═════ Sezione del testo ═════
Un viaggio dal deserto alle profondità dello spazio, da un microscopico granello di sabbia alle galassie più lontane, alla ricerca del proprio destino e della propria umanità. Un percorso scandito da voci e storie che raramente approdano nel mondo occidentale, unite nella mostra «Your Ghosts Are Mine, Expanded Cinemas, Amplified Voices» (dal 19 aprile al 24 novembre), prodotta da Qatar Museums, coorganizzata da Doha Film Institute, da Mathaf: Arab Museum of Modern Art e dal futuro Art Mill Museum (attualmente in costruzione), in collaborazione con Acp-Art Capital Partners.
Oltre quaranta registi e videoartisti provenienti dal Medio Oriente, dall’Africa e dal Sud-est asiatico le cui immagini in movimento danno forma a un viaggio di scoperta dell’uomo attraverso esperienze contemporanee di vita comune, memoria, migrazioni ed esili. Lo sguardo di artisti e registi affermati ed emergenti, selezionati dal curatore Matthieu Orléan in collaborazione con Majid Al-Remaihi e Virgile Alexandre, confluiscono in un percorso in dieci sezioni tematiche che spaziano dal deserto alle rovine, dalle voci di donne all’esilio, un racconto sul presente e il futuro dell’uomo attraverso una parte di mondo a noi occidentali spesso, colpevolmente, poco nota. Vari i generi rappresentati: fiction, documentari, film d’animazione e memoriali, sospesi tra fatti immaginari e realmente accaduti, fra tradizione e modernità, spiritualità e sensibilità postcoloniale.
«Questi film non appartengono ai mass media e all’industria culturale, spiega Matthieu Orléan. Seguono i propri percorsi, senza mai dimenticare che sono e saranno percepiti come pezzi di storia, soprattutto quando provengono da Paesi devastati da guerre o affetti dalla mancanza di tracce tangibili della storia passata. Senza aver paura dei paradossi, questi registi e artisti rivelano la capacità di appartenere a più luoghi e generi contemporaneamente».
«Dome» (2005), di Lida Abdul. Cortesia Giorgio Persano Gallery
La prima sala è dedicata al deserto, ambientazione e immagine ricorrente di numerosi film. «Il deserto è uno spazio paradossale: sembra vuoto, ma non lo è. Custodisce misteriosi reperti archeologici, è luogo di vagabondaggio e solitudine, ma anche di rivelazione, meditazione e follia. Molti film ne descrivono la violenza, ma anche la bellezza», spiega il curatore. Un’altra sala è dedicata all’esilio, e non solo quello dal mondo occidentale, ma anche quello dai Paesi africani o dell’Asia meridionale verso il mondo arabo. Il concetto di esilio viene ridefinito di volta in volta. C’è una sala dedicata alle donne, con film che parlano di donne, diversi realizzati da registe donne. «Ho cercato, riassume Orléan, di concentrarmi sulle loro parole, ma anche sui loro silenzi e gesti, su come le donne scrivono, manifestano, parlano». C’è anche una sala dedicata al fuoco, esplorato come elemento di violenza che predomina negli scenari. Oltre a queste sale dedicate ai lungometraggi, ci sono stanze con opere video degli artisti Hassan Khan, Sofia Al Maria, Wael Shawky, Lida Abdul.
═════ Dati estratti ═════
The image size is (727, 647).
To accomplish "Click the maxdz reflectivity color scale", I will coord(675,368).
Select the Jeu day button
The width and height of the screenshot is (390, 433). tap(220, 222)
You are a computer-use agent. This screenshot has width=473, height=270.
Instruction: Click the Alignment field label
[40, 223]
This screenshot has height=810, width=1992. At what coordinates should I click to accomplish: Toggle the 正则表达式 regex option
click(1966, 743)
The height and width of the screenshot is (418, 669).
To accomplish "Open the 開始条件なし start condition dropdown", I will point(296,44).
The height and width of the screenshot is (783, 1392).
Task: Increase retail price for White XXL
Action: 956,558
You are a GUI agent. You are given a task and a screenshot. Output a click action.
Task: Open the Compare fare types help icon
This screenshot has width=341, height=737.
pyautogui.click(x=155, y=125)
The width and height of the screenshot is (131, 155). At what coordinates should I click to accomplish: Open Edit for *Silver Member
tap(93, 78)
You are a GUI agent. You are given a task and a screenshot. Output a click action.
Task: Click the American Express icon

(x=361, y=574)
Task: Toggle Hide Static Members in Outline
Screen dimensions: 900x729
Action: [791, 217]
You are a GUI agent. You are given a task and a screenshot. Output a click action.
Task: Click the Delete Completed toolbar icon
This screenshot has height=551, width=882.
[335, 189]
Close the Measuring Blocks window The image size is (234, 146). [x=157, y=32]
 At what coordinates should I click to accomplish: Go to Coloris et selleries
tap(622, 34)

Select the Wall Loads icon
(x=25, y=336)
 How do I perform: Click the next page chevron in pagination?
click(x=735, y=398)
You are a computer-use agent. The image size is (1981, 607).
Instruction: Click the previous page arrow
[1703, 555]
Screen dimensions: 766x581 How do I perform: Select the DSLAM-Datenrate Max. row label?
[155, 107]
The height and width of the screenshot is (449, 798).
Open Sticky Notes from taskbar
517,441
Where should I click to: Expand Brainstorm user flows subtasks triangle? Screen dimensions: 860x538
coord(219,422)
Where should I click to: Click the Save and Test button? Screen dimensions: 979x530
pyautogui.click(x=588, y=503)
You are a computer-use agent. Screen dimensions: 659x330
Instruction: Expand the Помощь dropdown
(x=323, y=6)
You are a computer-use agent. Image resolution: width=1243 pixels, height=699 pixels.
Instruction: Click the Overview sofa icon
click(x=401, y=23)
═════
### [Cosa produrre]
Rispondi a queste domande sul testo dedicato alla mostra:
(a) Da chi è prodotta la mostra?
(b) In quante sezioni tematiche si articola il percorso?
(c) A che cosa è dedicata la prima sala?

### [Risultato]
(a) Da Qatar Museums.
(b) In dieci sezioni tematiche.
(c) Al deserto.